• **Stated task**
Rewrite the lines of the entries below, starting at the line that contains "You are a computer-use agent. 736x530 pixels." and ending at the line that contains "click(x=34, y=42)", with "checkbox" replaced by "tick box" and all else unchanged. Leave the pictures out of your answer.

[Dataset excerpt]
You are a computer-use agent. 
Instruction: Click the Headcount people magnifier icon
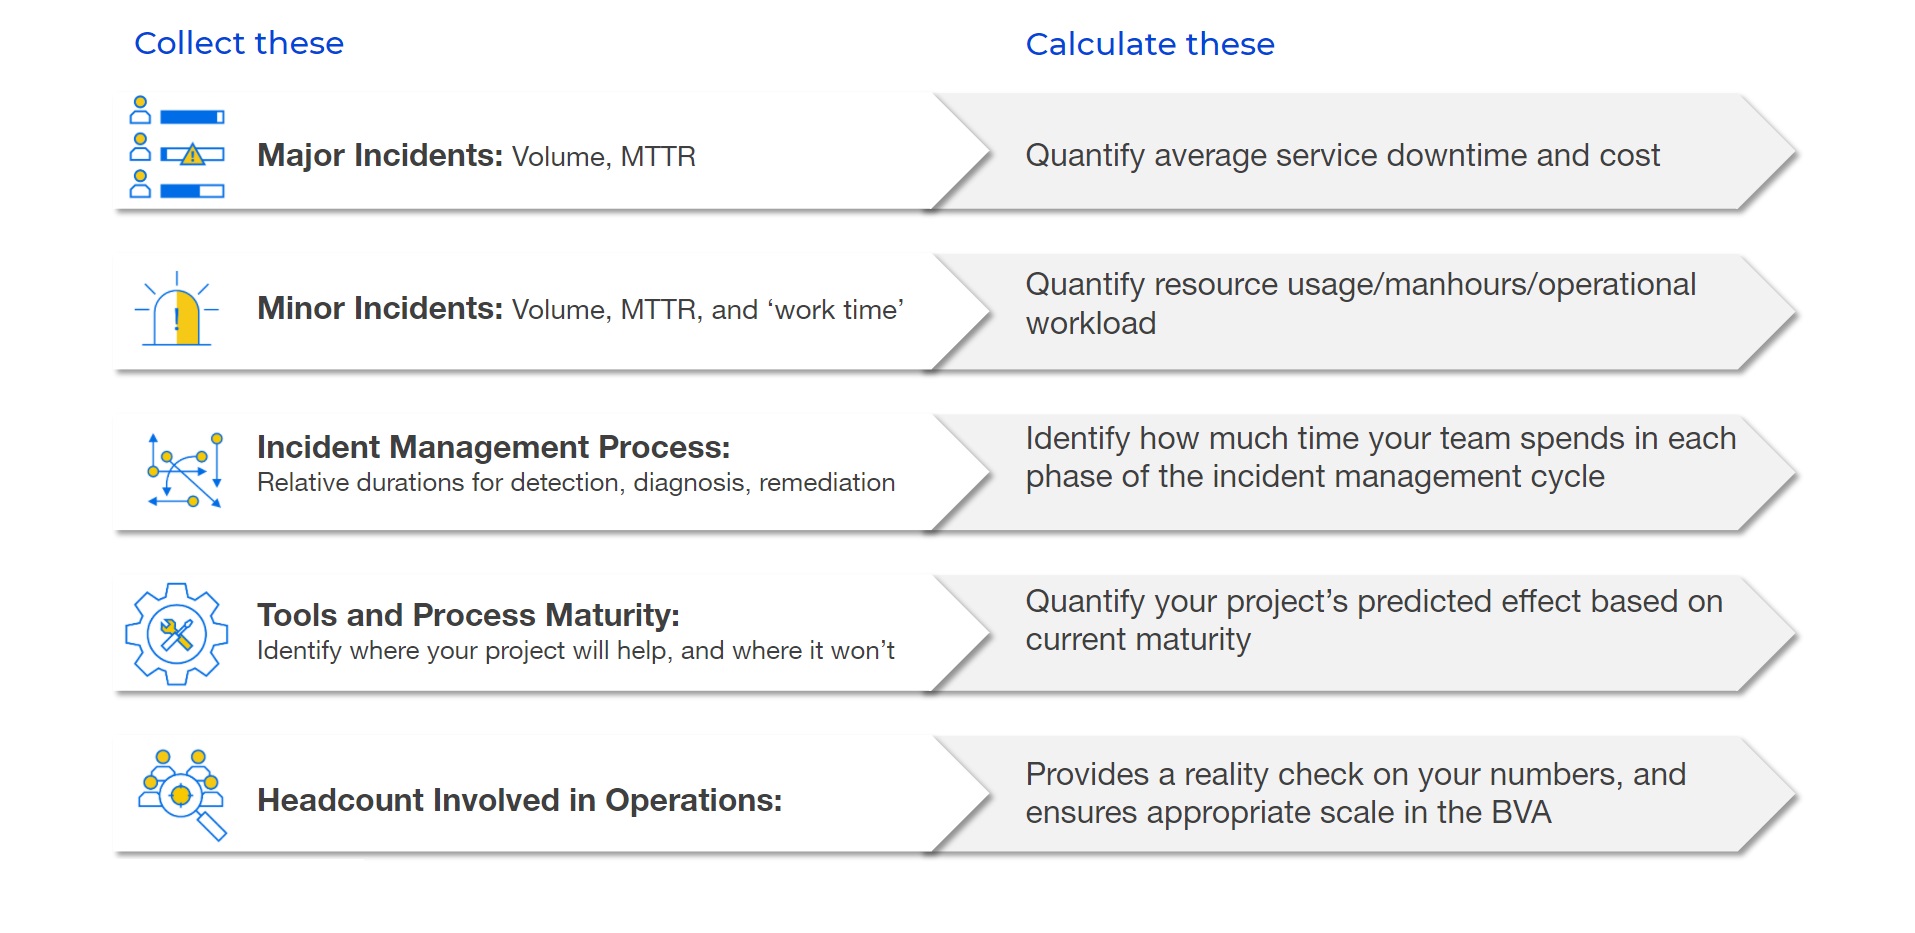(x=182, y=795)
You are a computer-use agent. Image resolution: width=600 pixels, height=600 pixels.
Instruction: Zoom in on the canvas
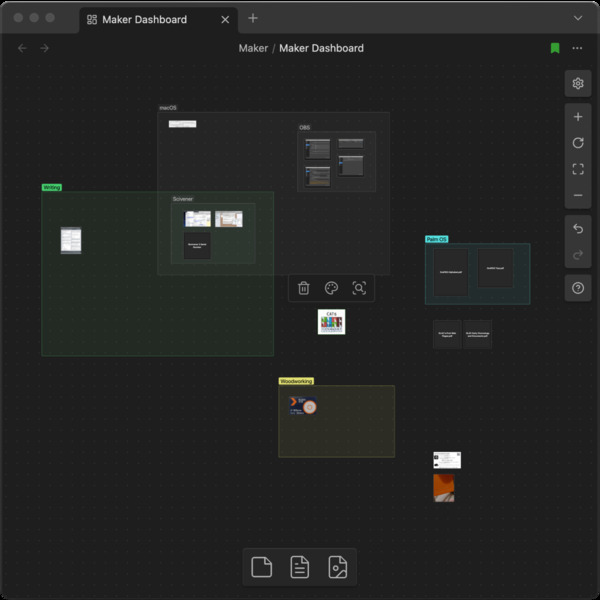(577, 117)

==

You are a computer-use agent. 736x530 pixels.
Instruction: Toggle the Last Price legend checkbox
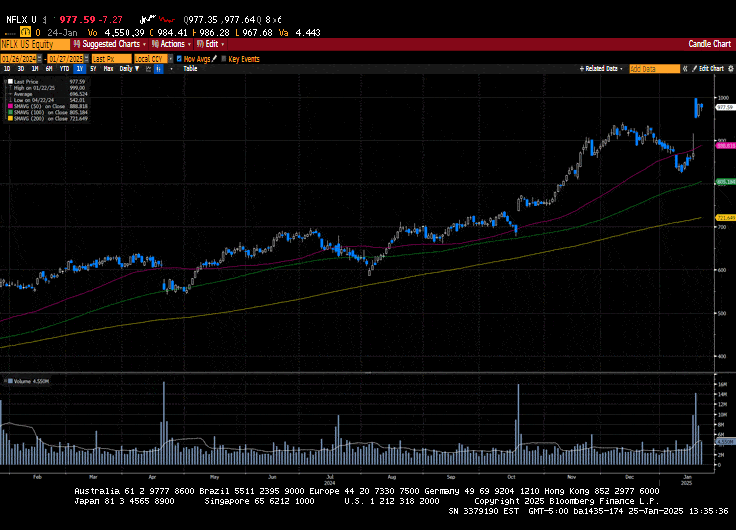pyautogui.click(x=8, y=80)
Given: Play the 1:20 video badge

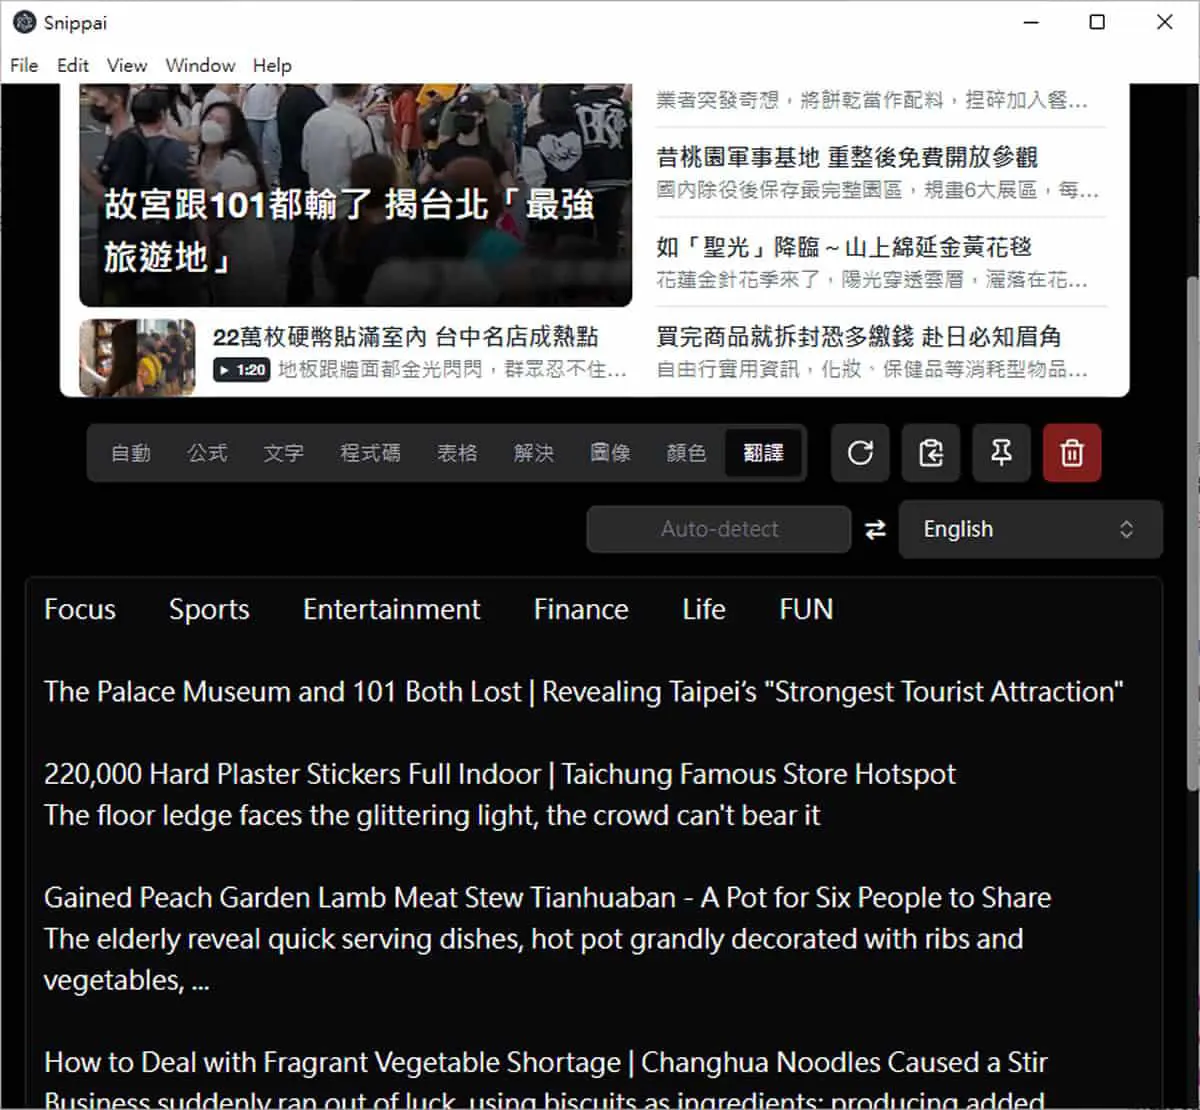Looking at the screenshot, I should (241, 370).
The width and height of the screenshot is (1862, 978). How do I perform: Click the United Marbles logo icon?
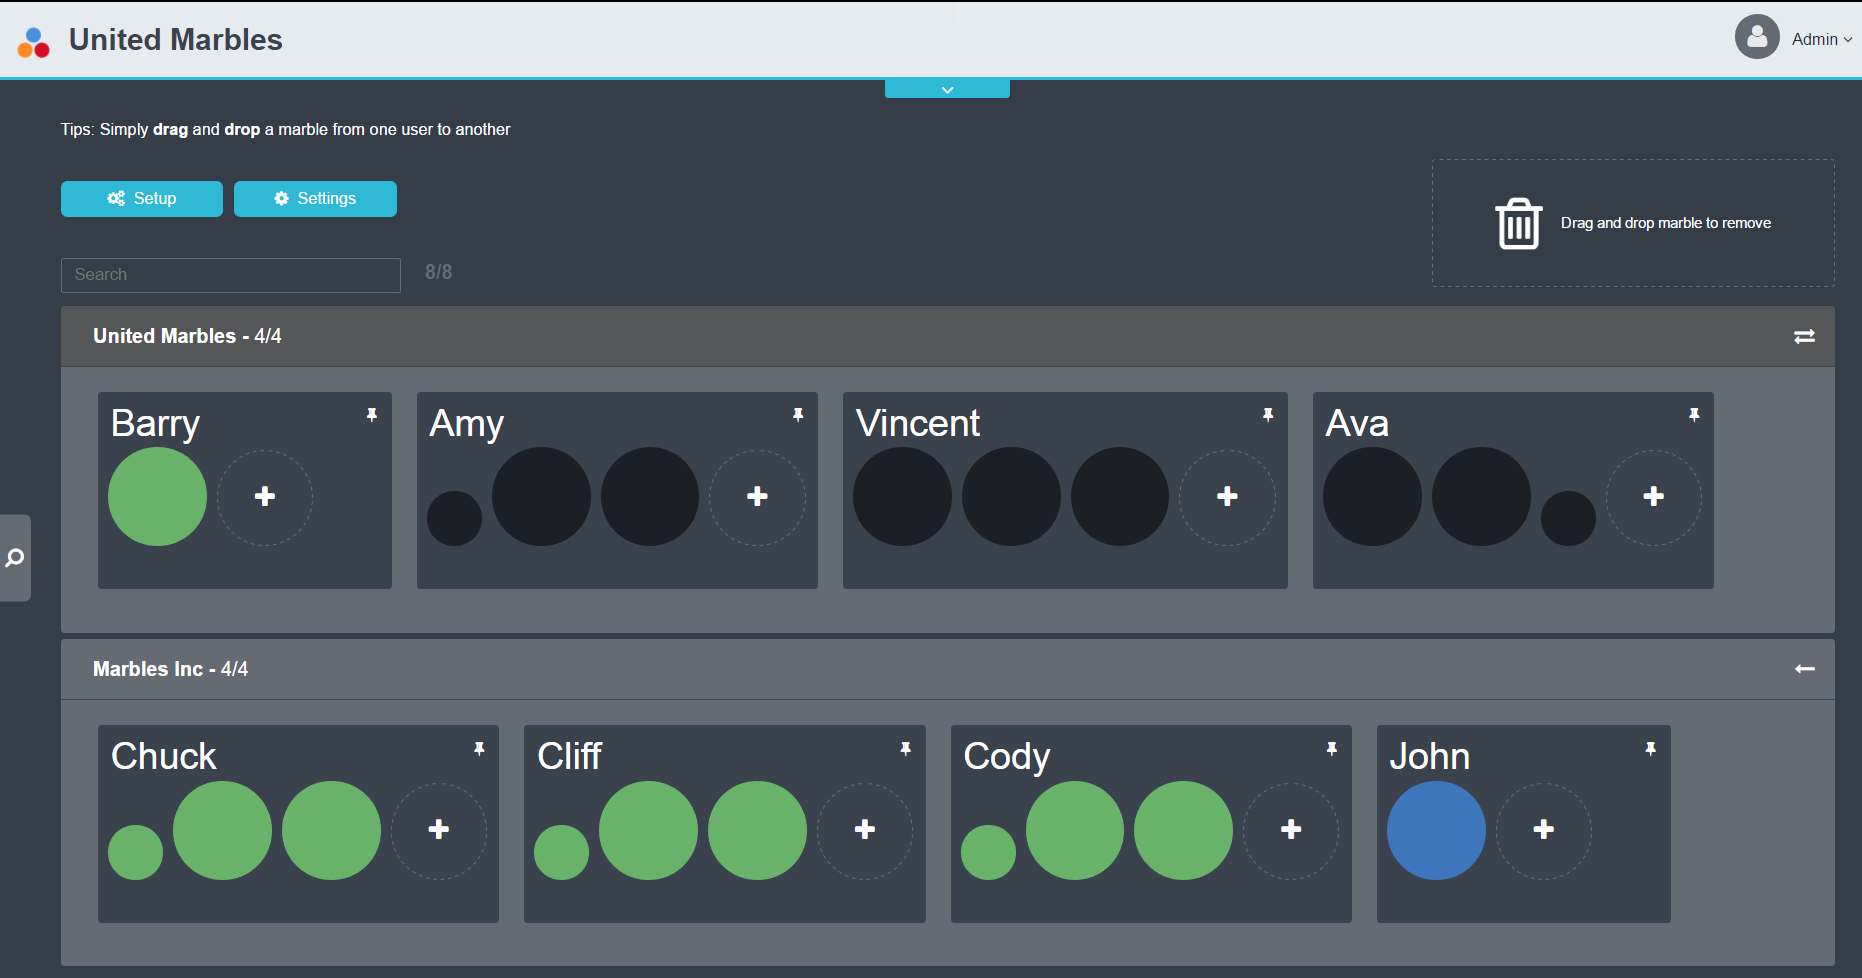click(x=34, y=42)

• **Written response**
You are a computer-use agent. 736x530 pixels.
Instruction: Toggle the Last Price legend tick box
pyautogui.click(x=8, y=80)
Given: Play the 1:20 video badge

Looking at the screenshot, I should (241, 370).
The width and height of the screenshot is (1862, 978). How do I perform: Click the United Marbles logo icon?
click(x=34, y=42)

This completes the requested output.